The conversation was after a movie for our Wednesday night study. Once a month, we leave our Romans study to view a movie and talk about it. We’ve been going through a video series by Bill Moyers about the Old Testament. Various people from all religions come together to dialogue about the famous stories of the Old Testament. We watch the one hour show and then talk about its themes.

The bible story behind this week’s video was of Abraham and Sarah. God had promised that they’d have a child who would carry the promise, but there they were, childless and old and wondering why God wasn’t coming through. Like Moyers said in the intro, the details sound like pulp fiction, with love triangles, squabbling and hurt lives. Like the white water rafter, the writer of this story was no doubt regrouping, wondering where God’s purposes were in the mess.  And at the end of the story, God did not forget the people who were in desperate circumstances. Like the scripture said, “God heard their cries.”

Our conversation about this story was interwoven by the often tangled events of our own lives. Where is God in the messes? In the events which make us wonder if there’s any meaning or bigger picture happening.

We began to talk about our friend Dave’s dad, who died this week at the age of 93. Dave had been reflecting on his dad’s life for a tribute that he was writing and would read at the funeral. Talk about a tangled life – someone who was quite an accomplished minister yet had a strong stubborn streak which impacted Dave’s life.  Growing up, Dave sometimes wondered, like Abraham and Sarah, why God wasn’t coming through on the promises his dad often preached about.

And yet, in the last 3 years, Dave had witnessed a miracle in his dad’s life. We’d watch Dave come home from trips to see his dad and marvel at the change he saw in his dad. Deeper love and forgiveness was in each visit, and the last words they spoke to each other were of love and blessing. Anyone who has experienced a deep rift in a relationship knows how healing it is when miracles happen. Like the characters in the biblical story, God did not forget Dave and his dad.

As we talked about Dave’s story, I grew calm and remembered that God never forgets us. Each week there are countless stories of ways God has provided for myself and so many others, even when I sometimes wonder how this is possible. Faith was stirred up again during this conversation and I was able to head back into the fray of the next day with renewed hope.

One example of this came to me on Saturday, which was Lyle and my 28thwedding anniversary (28 years?! are we really that old?!) We’d made plans to go for supper and perhaps birdwatching beforehand. A bit of unclear communication about our plans, plus some uncertain weather, and suddenly things were

One of the birds we spotted in the English gardens – isn’t he a beauty?

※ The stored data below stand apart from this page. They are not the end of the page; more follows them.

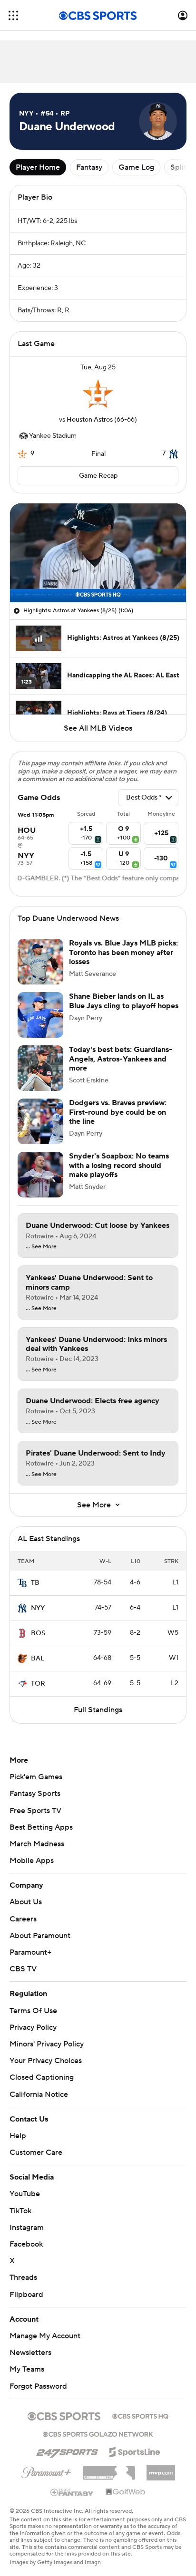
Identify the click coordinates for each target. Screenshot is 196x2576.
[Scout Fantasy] (72, 2482)
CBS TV (23, 1969)
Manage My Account (45, 2327)
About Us (26, 1902)
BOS (38, 1633)
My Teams (27, 2360)
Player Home (38, 167)
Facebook (26, 2235)
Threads (23, 2268)
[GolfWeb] (126, 2483)
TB (35, 1583)
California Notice (39, 2085)
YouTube (25, 2185)
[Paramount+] (46, 2461)
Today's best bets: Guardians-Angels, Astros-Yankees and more (120, 1058)
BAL (37, 1658)
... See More (41, 1247)
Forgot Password (38, 2377)
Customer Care (36, 2143)
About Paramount (40, 1935)
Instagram (27, 2218)
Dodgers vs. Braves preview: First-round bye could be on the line (118, 1112)
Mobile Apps (32, 1860)
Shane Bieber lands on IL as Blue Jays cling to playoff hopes (123, 1001)
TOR (38, 1683)
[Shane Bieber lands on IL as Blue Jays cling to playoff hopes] (40, 1015)
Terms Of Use (33, 2011)
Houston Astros (90, 419)
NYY (38, 1608)
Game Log (136, 167)
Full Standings (98, 1710)
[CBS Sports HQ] (140, 2406)
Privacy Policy (33, 2027)
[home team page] (98, 393)
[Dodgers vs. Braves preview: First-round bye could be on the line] (40, 1121)
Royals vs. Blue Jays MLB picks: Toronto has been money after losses (123, 952)
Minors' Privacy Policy (47, 2044)
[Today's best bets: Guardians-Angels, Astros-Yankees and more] (40, 1068)
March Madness (37, 1844)
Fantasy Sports (35, 1793)
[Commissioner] (109, 2460)
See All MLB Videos (98, 728)
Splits (180, 167)
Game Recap (98, 476)
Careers (23, 1919)
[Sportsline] (134, 2441)
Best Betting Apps (41, 1827)
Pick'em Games (36, 1777)
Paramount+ (30, 1952)
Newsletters (30, 2343)
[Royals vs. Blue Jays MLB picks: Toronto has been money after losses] (40, 961)
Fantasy (89, 167)
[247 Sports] (67, 2441)
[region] (98, 552)
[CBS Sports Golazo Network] (98, 2424)
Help (18, 2127)
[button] (13, 15)
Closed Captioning (42, 2068)
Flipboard (26, 2285)
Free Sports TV (35, 1810)
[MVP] (161, 2460)
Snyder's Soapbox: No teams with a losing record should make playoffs (119, 1165)
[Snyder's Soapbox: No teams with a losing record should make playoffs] (40, 1174)
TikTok (20, 2201)
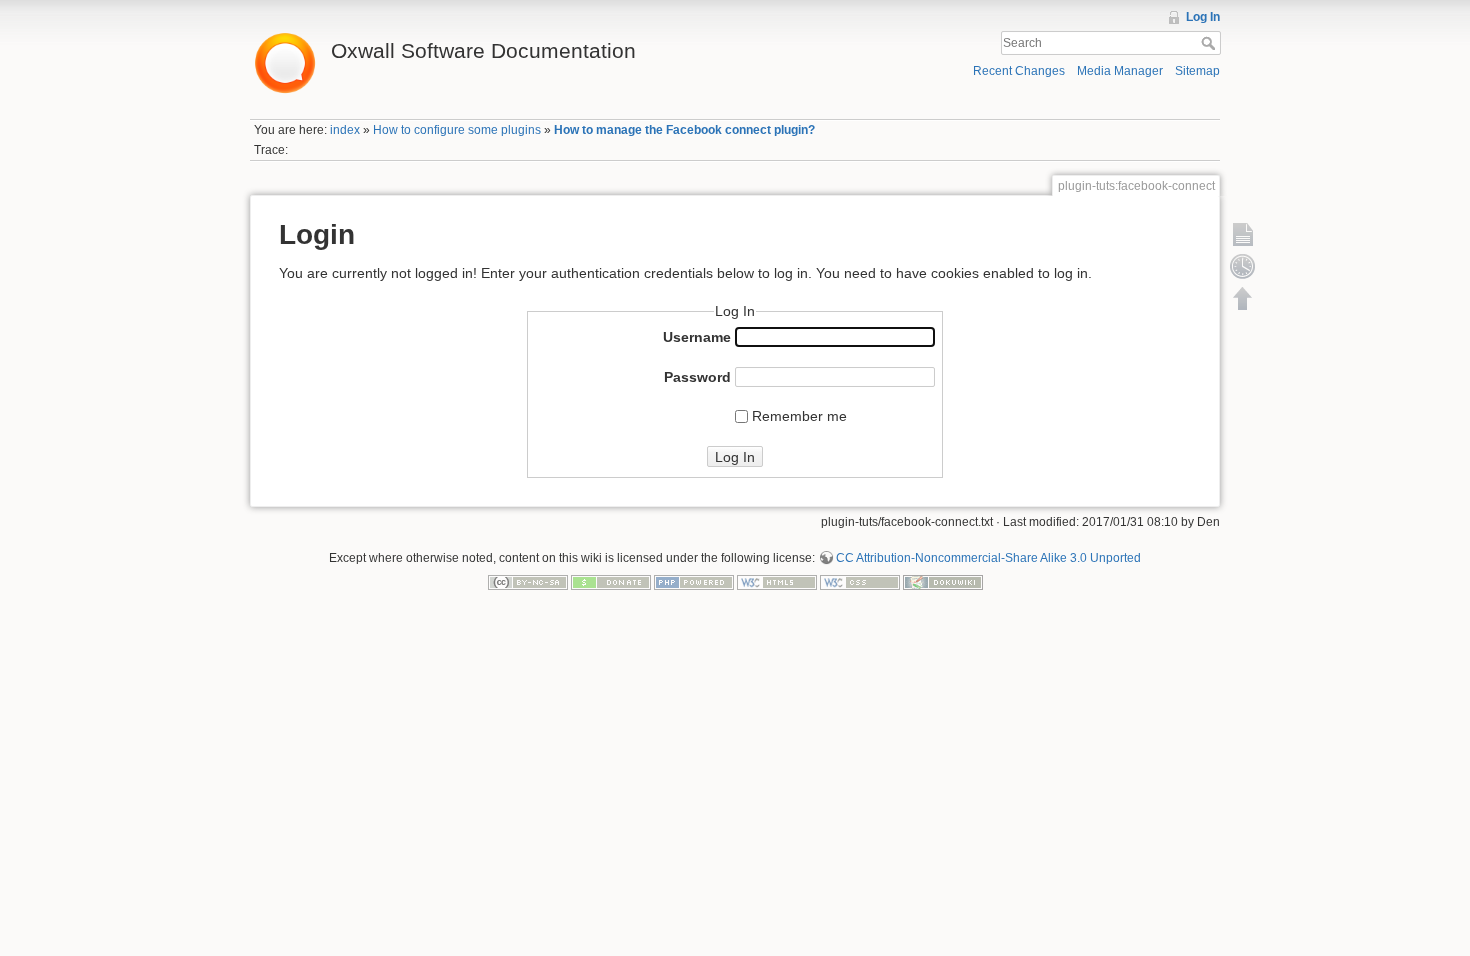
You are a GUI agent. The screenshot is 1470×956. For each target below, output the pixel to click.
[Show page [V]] (1243, 234)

tense between us. “Oh great,” I thought, “another mess to deal with, on our anniversary no less.” We decided to stick with the birdwatching plan and went to Assiniboine Park, where we’d heard there were indigo bunting birds nesting in the English gardens. Our tensions melted away when we spotted the blue birds again and again and got caught up in the beauty of the clear evening and the fortuitous sighting. It felt like a blessing from God – a clear gift despite the messes that sometimes cloud things up. Gratitude replaced anxiety.

God is always seeing me through circumstances even when I can’t see it. God is in the messes, holding us together and bringing us through with meaning intact.